**Task requirements:** Write out the data in full, exactly as shown.

BEGIN

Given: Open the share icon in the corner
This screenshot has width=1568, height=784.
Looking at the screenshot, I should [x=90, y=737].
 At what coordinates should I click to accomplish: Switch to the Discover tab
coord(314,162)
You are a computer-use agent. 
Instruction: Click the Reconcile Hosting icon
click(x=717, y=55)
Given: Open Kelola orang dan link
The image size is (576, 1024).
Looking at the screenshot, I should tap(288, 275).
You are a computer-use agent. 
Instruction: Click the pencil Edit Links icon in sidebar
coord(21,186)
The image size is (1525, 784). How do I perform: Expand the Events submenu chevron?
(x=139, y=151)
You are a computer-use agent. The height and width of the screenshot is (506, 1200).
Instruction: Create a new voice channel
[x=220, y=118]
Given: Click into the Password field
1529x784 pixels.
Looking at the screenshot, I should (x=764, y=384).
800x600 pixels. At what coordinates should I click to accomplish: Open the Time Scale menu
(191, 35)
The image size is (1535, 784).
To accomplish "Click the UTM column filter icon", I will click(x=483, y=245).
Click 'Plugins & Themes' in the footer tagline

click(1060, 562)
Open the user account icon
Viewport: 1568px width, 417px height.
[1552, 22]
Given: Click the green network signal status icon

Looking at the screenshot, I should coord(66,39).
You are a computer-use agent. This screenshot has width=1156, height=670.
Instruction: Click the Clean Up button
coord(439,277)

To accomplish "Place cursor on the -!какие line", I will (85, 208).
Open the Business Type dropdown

END

**Problem solution:**
Given: Open the share icon in the corner
This screenshot has width=1568, height=784.
Looking at the screenshot, I should [x=90, y=737].
 At what coordinates should I click to accomplish: Switch to the Discover tab
coord(314,162)
You are a computer-use agent. 
Instruction: Click the Reconcile Hosting icon
click(x=717, y=55)
Given: Open Kelola orang dan link
The image size is (576, 1024).
Looking at the screenshot, I should tap(288, 275).
You are a computer-use agent. 
Instruction: Click the pencil Edit Links icon in sidebar
coord(21,186)
The image size is (1525, 784). How do I perform: Expand the Events submenu chevron?
(x=139, y=151)
You are a computer-use agent. The height and width of the screenshot is (506, 1200).
Instruction: Create a new voice channel
[x=220, y=118]
Given: Click into the Password field
1529x784 pixels.
Looking at the screenshot, I should (x=764, y=384).
800x600 pixels. At what coordinates should I click to accomplish: Open the Time Scale menu
(191, 35)
The image size is (1535, 784).
To accomplish "Click the UTM column filter icon", I will click(x=483, y=245).
Click 'Plugins & Themes' in the footer tagline

click(1060, 562)
Open the user account icon
Viewport: 1568px width, 417px height.
[1552, 22]
Given: Click the green network signal status icon

Looking at the screenshot, I should coord(66,39).
You are a computer-use agent. This screenshot has width=1156, height=670.
Instruction: Click the Clean Up button
coord(439,277)

To accomplish "Place cursor on the -!какие line", I will (85, 208).
Open the Business Type dropdown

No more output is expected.